# Donny Tran & Tran Sport Boats



## txfishon (Jul 17, 2006)

I am a tad bit hesitant to put some of this on here because of the potential bad press, but I think it needs to be told because The Trans are stand up people. 

I custom ordered a XLR8 LS less than a year ago. Donny worked with me to get the setup just right. The new boat would be our 2013 Tourney Rig. I am very pleased with the boat and the small modifications I have made since I took delivery. 

The story, after about 3 or four months of running it I was at the car wash and noticed what looked like road tar mid way of the front port chine as it turns up to the bow. (not dead center line) I rubbed it with my hand and felt a crack. I was blow away, I have a crack in my brand new boat? I get the boat home and in the garage crawl on the floor looking for a spot where I may have hit something. I cant find anything, I snapped a few pictures with my phone and Text them to Donny. (this is a sunday if I remember right) I get a text back quick and a conversation about how NO MATTER WHAT ... I WILL MAKE IT RIGHT !!! That is only after a couple of pictures not even putting his hands and eyes on it.

AIM OF THE TASK: In the forum post about Tran Sport Boats, which boat model did the writer custom order?

RECORDED INFORMATION:

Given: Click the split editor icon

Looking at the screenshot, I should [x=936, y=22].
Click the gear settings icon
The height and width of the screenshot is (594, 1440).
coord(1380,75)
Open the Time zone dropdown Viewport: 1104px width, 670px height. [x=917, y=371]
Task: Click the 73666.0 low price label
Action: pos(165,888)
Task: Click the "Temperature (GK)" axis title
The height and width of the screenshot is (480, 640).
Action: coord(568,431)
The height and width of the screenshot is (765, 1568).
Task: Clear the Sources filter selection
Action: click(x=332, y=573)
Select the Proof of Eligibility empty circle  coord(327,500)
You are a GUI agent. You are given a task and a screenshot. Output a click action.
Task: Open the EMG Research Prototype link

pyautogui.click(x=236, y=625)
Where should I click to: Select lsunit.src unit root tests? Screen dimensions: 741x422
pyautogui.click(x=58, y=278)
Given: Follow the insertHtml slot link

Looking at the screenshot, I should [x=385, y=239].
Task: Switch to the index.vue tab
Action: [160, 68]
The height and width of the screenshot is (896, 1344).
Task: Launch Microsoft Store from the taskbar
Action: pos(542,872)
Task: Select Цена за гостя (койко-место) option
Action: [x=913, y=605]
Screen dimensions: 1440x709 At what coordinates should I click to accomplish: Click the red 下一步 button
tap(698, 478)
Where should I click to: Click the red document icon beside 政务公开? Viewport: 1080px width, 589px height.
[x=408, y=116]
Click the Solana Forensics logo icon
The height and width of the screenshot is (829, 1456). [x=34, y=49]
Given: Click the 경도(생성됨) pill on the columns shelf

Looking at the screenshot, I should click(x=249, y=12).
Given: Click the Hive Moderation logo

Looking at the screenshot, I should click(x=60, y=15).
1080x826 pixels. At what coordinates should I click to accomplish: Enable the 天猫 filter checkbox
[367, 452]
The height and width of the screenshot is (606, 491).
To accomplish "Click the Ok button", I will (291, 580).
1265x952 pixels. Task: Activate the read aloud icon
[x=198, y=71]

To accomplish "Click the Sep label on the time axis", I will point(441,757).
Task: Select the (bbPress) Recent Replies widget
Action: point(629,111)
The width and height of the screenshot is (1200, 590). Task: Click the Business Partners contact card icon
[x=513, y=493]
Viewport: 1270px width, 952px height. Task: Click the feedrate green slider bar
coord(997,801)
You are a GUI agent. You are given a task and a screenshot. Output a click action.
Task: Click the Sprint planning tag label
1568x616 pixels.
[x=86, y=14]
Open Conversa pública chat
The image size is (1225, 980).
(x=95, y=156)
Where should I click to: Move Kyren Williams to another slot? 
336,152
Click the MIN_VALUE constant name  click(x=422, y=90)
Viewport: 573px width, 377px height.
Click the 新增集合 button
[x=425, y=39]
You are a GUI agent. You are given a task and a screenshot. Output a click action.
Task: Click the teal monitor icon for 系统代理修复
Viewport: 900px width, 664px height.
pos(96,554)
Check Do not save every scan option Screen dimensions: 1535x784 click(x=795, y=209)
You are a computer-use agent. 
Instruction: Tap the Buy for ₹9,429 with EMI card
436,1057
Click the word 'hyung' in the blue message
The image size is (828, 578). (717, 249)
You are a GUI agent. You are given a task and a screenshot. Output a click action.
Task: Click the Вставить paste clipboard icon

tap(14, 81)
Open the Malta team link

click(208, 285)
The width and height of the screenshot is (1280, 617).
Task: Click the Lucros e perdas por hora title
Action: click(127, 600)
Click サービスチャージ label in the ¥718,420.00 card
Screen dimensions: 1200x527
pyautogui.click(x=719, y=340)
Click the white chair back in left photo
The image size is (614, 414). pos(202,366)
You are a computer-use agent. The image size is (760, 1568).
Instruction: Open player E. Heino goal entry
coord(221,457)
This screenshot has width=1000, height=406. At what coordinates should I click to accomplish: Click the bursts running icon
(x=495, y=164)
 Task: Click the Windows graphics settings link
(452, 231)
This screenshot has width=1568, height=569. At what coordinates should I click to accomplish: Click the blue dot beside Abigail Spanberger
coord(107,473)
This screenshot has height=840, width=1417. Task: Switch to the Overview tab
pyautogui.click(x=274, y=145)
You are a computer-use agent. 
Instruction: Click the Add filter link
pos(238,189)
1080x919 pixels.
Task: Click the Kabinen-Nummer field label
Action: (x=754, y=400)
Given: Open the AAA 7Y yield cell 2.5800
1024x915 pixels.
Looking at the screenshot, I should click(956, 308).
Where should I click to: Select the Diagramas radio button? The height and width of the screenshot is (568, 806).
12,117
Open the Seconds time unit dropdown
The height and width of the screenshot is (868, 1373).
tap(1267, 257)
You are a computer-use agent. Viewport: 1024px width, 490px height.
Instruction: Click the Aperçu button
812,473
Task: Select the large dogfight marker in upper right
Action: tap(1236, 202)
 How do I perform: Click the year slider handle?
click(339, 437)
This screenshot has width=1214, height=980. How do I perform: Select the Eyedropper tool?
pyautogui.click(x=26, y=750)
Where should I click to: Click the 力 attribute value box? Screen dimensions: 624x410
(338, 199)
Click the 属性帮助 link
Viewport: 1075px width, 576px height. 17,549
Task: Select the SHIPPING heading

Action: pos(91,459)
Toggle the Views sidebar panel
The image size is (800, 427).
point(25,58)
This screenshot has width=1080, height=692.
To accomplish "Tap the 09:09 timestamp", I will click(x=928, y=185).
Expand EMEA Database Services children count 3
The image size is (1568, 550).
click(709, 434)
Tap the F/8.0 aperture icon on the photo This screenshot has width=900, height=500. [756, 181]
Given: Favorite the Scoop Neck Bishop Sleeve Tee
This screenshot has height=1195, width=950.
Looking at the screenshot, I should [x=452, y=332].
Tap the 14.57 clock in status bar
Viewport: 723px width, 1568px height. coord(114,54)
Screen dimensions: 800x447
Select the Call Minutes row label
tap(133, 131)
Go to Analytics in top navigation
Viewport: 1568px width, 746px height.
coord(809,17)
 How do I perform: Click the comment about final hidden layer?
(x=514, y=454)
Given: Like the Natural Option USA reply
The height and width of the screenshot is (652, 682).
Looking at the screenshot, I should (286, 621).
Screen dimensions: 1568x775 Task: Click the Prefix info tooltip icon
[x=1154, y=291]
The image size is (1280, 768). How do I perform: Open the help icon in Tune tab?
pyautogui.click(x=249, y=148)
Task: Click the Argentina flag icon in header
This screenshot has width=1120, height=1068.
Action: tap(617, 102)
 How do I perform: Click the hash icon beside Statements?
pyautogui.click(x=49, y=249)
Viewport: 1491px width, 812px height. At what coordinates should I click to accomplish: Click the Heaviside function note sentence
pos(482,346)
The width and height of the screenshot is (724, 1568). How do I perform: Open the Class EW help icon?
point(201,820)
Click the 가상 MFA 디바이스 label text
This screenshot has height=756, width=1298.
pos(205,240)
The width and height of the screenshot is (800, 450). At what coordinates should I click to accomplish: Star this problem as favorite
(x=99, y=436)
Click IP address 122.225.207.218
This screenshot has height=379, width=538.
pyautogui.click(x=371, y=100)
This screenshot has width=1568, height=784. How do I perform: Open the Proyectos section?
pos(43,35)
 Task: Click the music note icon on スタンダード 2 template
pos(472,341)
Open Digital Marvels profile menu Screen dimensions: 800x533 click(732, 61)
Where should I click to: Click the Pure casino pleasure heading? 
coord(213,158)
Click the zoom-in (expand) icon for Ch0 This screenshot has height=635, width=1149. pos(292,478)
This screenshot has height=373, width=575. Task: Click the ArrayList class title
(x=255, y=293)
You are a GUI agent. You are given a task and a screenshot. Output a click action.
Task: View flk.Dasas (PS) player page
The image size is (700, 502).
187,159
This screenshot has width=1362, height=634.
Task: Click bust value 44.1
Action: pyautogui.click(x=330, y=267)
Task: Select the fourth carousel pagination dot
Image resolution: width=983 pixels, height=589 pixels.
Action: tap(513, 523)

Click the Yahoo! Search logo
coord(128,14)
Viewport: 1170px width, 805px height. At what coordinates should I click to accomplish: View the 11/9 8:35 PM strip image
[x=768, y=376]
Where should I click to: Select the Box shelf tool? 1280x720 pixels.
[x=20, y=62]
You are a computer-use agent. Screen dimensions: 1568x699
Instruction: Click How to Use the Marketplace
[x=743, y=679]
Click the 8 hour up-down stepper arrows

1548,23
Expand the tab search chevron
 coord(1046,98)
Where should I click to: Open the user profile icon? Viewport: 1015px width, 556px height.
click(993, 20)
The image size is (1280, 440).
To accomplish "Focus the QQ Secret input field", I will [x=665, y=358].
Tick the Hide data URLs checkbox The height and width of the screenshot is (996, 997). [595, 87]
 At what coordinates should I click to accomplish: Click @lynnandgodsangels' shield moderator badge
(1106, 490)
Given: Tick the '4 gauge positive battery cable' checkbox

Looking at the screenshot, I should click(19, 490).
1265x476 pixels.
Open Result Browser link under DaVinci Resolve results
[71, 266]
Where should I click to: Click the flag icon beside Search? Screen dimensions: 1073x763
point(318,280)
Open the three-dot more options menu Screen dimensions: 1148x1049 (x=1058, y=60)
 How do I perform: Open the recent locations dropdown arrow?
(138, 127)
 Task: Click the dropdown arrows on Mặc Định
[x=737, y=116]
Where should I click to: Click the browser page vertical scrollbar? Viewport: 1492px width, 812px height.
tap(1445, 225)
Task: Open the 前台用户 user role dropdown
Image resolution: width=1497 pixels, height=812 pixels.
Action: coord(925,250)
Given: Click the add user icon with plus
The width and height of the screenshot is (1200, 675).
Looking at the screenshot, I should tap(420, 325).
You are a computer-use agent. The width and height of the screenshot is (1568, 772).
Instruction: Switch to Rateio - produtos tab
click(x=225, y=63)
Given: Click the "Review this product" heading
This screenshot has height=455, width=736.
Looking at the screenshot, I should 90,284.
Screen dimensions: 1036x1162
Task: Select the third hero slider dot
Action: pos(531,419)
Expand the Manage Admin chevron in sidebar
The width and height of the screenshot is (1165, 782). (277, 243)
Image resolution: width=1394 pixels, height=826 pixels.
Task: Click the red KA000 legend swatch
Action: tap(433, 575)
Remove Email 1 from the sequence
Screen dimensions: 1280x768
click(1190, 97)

THE RESULT: An XLR8 LS.